To do
Each record is to be printed exactly as given, down to the last mark.
+ + + +
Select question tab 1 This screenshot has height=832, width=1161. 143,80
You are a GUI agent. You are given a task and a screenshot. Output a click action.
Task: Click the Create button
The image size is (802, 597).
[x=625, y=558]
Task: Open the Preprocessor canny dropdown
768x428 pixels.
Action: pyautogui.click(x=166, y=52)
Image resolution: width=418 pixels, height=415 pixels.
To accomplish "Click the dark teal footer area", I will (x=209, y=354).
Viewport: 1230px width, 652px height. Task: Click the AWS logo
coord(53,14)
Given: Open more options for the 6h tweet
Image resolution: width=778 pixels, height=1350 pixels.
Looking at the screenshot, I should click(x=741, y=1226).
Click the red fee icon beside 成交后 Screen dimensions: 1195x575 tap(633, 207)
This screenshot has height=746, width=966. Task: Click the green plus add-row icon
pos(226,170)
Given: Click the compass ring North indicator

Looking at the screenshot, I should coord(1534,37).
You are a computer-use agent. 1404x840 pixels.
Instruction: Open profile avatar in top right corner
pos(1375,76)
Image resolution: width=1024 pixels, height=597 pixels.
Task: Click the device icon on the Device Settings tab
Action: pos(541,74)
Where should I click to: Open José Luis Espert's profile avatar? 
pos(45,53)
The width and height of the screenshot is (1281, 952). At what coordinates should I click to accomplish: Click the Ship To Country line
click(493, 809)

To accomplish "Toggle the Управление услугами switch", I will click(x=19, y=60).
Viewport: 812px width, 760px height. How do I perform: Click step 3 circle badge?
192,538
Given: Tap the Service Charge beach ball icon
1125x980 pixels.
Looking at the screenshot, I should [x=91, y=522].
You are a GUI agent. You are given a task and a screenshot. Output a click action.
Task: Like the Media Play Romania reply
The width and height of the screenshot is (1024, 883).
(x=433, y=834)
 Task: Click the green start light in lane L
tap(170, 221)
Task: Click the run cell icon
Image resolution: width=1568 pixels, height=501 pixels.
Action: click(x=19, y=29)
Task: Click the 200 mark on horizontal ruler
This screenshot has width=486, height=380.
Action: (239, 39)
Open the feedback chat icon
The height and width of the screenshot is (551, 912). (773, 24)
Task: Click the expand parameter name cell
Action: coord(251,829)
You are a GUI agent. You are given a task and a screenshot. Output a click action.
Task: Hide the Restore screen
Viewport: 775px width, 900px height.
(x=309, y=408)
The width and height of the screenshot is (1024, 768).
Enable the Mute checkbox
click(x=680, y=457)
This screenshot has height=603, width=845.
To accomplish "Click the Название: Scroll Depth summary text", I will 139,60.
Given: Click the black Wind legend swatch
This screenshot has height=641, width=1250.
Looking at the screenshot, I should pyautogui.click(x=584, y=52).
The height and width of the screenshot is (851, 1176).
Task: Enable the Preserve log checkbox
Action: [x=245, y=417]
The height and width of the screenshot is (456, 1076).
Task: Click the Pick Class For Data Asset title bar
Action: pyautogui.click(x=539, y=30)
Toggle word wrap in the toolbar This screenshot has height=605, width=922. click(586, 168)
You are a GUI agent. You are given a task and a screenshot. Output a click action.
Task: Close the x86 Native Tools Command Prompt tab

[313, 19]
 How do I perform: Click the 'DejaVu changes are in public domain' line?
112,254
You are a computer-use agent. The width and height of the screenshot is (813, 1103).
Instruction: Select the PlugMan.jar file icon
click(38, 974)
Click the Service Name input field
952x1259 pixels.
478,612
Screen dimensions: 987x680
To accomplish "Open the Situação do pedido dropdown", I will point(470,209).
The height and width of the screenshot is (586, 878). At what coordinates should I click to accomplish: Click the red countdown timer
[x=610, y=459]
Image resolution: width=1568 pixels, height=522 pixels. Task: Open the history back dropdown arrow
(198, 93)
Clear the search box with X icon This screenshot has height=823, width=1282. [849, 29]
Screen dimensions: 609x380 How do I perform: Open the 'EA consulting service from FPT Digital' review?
+ + + +
Result of this exercise
Select question tab 1 This screenshot has height=832, width=1161. 143,80
You are a GUI agent. You are given a task and a screenshot. Output a click action.
Task: Click the Create button
The image size is (802, 597).
[x=625, y=558]
Task: Open the Preprocessor canny dropdown
768x428 pixels.
Action: pyautogui.click(x=166, y=52)
Image resolution: width=418 pixels, height=415 pixels.
To accomplish "Click the dark teal footer area", I will (x=209, y=354).
Viewport: 1230px width, 652px height. Task: Click the AWS logo
coord(53,14)
Given: Open more options for the 6h tweet
Image resolution: width=778 pixels, height=1350 pixels.
Looking at the screenshot, I should click(x=741, y=1226).
Click the red fee icon beside 成交后 Screen dimensions: 1195x575 tap(633, 207)
This screenshot has height=746, width=966. Task: Click the green plus add-row icon
pos(226,170)
Given: Click the compass ring North indicator

Looking at the screenshot, I should coord(1534,37).
You are a computer-use agent. 1404x840 pixels.
Instruction: Open profile avatar in top right corner
pos(1375,76)
Image resolution: width=1024 pixels, height=597 pixels.
Task: Click the device icon on the Device Settings tab
Action: pos(541,74)
Where should I click to: Open José Luis Espert's profile avatar? 
pos(45,53)
The width and height of the screenshot is (1281, 952). At what coordinates should I click to accomplish: Click the Ship To Country line
click(493, 809)

To accomplish "Toggle the Управление услугами switch", I will click(x=19, y=60).
Viewport: 812px width, 760px height. How do I perform: Click step 3 circle badge?
192,538
Given: Tap the Service Charge beach ball icon
1125x980 pixels.
Looking at the screenshot, I should [x=91, y=522].
You are a GUI agent. You are given a task and a screenshot. Output a click action.
Task: Like the Media Play Romania reply
The width and height of the screenshot is (1024, 883).
(x=433, y=834)
 Task: Click the green start light in lane L
tap(170, 221)
Task: Click the run cell icon
Image resolution: width=1568 pixels, height=501 pixels.
Action: click(x=19, y=29)
Task: Click the 200 mark on horizontal ruler
This screenshot has width=486, height=380.
Action: (239, 39)
Open the feedback chat icon
The height and width of the screenshot is (551, 912). (773, 24)
Task: Click the expand parameter name cell
Action: coord(251,829)
You are a GUI agent. You are given a task and a screenshot. Output a click action.
Task: Hide the Restore screen
Viewport: 775px width, 900px height.
(x=309, y=408)
The width and height of the screenshot is (1024, 768).
Enable the Mute checkbox
click(x=680, y=457)
This screenshot has height=603, width=845.
To accomplish "Click the Название: Scroll Depth summary text", I will 139,60.
Given: Click the black Wind legend swatch
This screenshot has height=641, width=1250.
Looking at the screenshot, I should pyautogui.click(x=584, y=52).
The height and width of the screenshot is (851, 1176).
Task: Enable the Preserve log checkbox
Action: [x=245, y=417]
The height and width of the screenshot is (456, 1076).
Task: Click the Pick Class For Data Asset title bar
Action: pyautogui.click(x=539, y=30)
Toggle word wrap in the toolbar This screenshot has height=605, width=922. click(586, 168)
You are a GUI agent. You are given a task and a screenshot. Output a click action.
Task: Close the x86 Native Tools Command Prompt tab

[313, 19]
 How do I perform: Click the 'DejaVu changes are in public domain' line?
112,254
You are a computer-use agent. The width and height of the screenshot is (813, 1103).
Instruction: Select the PlugMan.jar file icon
click(38, 974)
Click the Service Name input field
952x1259 pixels.
478,612
Screen dimensions: 987x680
To accomplish "Open the Situação do pedido dropdown", I will point(470,209).
The height and width of the screenshot is (586, 878). At what coordinates should I click to accomplish: Click the red countdown timer
[x=610, y=459]
Image resolution: width=1568 pixels, height=522 pixels. Task: Open the history back dropdown arrow
(198, 93)
Clear the search box with X icon This screenshot has height=823, width=1282. [849, 29]
Screen dimensions: 609x380 How do I perform: Open the 'EA consulting service from FPT Digital' review?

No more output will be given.